No matter, shift again to “a beautiful autumn day,” the only one in the book on which it neither rains nor snows. The sky is bright with “an alluring grayness.” The narrator takes a taxi to the edge of town and walks through the woods, planning to pick mushrooms. But there are no mushrooms and he gets lost, then finds his way eventually to the door of Lennart Meri, the writer, ethnographer and filmmaker who in 1992 would become president of an independent Estonia. They speak of mushrooms and thunderstorms. “Console yourself,” Meri advises, “with the fact that the heart of the world, its core, speaks straight to us, not via wires.” The narrator hails another cab, drives past a cannibal being hauled off by police and feels for him. The cannibal gives a speech. (“ ‘I simply wanted to develop,’ said the cannibal, ‘wanted to understand more about myself and the world around me.’ ”) Unt discusses spontaneous combustion, the moral beauty of Soviet apartment blocks, the metabolism of pigs. Events transpire, and fail to transpire. Autumn becomes winter -- then, without pause, autumn again.

What’s it all about? That’s the question, the very one Unt is trying to ask and to answer -- which isn’t an easy thing if, as a matter of principle, you abjure narrative coherence not only in literature but in the world. In Joycean tribute, Unt speaks of history only to disown it. “History makes me sick,” he writes. “Where do I come from, don’t ask, all that was yesterday. Today the sun is shining, shining only on us.”


A few pages later, with equal vitriol, he rejects any possibility of political significance. He doesn’t even want to hear the word “generation,” he says, but he goes on to reminisce with a melancholy resignation entirely characteristic of his generation, the Baltic equivalent of France’s generation of ’68. “I remember [Daniel] Cohn-Bendit, whom I’ve never met,” he says of the French student leader. “I remember his speeches, which I’ve never heard.... I remember Paris, where I’ve never been, I remember my ideals, which I have never had, and I remember that four years ago, I bought a plastic pisspot at the shop round the corner.... These memories throb in my heart, and there’s simply nothing I can do with them.”
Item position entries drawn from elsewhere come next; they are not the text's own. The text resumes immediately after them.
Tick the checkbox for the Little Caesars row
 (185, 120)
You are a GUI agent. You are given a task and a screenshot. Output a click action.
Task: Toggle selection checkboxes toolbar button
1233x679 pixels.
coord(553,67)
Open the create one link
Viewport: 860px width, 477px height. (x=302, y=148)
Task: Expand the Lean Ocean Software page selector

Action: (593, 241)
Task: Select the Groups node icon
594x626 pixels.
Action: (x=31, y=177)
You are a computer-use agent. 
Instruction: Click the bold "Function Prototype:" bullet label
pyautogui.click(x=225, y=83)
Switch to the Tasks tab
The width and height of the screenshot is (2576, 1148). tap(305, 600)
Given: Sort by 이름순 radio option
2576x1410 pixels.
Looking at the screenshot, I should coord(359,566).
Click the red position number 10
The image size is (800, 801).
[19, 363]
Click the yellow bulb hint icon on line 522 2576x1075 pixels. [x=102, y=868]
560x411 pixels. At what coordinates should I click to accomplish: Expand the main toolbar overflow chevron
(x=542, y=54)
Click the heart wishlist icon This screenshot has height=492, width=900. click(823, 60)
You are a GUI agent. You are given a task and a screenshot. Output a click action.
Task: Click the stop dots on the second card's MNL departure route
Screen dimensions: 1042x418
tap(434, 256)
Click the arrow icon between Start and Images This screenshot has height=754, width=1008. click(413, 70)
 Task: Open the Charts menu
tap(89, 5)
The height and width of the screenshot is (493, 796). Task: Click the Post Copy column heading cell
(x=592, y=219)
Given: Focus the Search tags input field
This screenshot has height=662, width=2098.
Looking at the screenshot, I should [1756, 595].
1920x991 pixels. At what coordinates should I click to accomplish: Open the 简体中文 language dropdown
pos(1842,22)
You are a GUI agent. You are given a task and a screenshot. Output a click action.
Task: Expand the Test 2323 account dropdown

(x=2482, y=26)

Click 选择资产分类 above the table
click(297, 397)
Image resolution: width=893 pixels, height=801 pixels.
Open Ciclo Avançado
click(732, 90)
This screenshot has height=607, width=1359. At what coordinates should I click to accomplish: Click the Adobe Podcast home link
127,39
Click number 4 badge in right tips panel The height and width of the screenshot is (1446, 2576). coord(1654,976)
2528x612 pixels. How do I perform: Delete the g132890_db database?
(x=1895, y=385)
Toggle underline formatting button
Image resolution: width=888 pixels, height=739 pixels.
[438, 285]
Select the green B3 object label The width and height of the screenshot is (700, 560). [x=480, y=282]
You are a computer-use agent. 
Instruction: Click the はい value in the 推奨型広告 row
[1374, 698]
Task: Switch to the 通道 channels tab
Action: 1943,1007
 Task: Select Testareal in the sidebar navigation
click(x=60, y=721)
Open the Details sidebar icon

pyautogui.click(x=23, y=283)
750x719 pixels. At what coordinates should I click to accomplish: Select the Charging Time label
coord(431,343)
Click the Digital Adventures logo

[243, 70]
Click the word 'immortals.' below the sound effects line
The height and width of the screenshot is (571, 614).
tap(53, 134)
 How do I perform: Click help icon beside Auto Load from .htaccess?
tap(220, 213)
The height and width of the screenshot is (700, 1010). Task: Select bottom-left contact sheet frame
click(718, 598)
But there are varieties of meaning that cannot be bent into use, that serve no easy political purpose and fit into no ordered scheme. It is these that interest Unt, and with them he concludes the book: “We were doomed to die and we were no longer linked to life by any kind of responsibility. We could be as free as the pigs who ran in the fields. Those were beautiful years, beautiful autumn days.”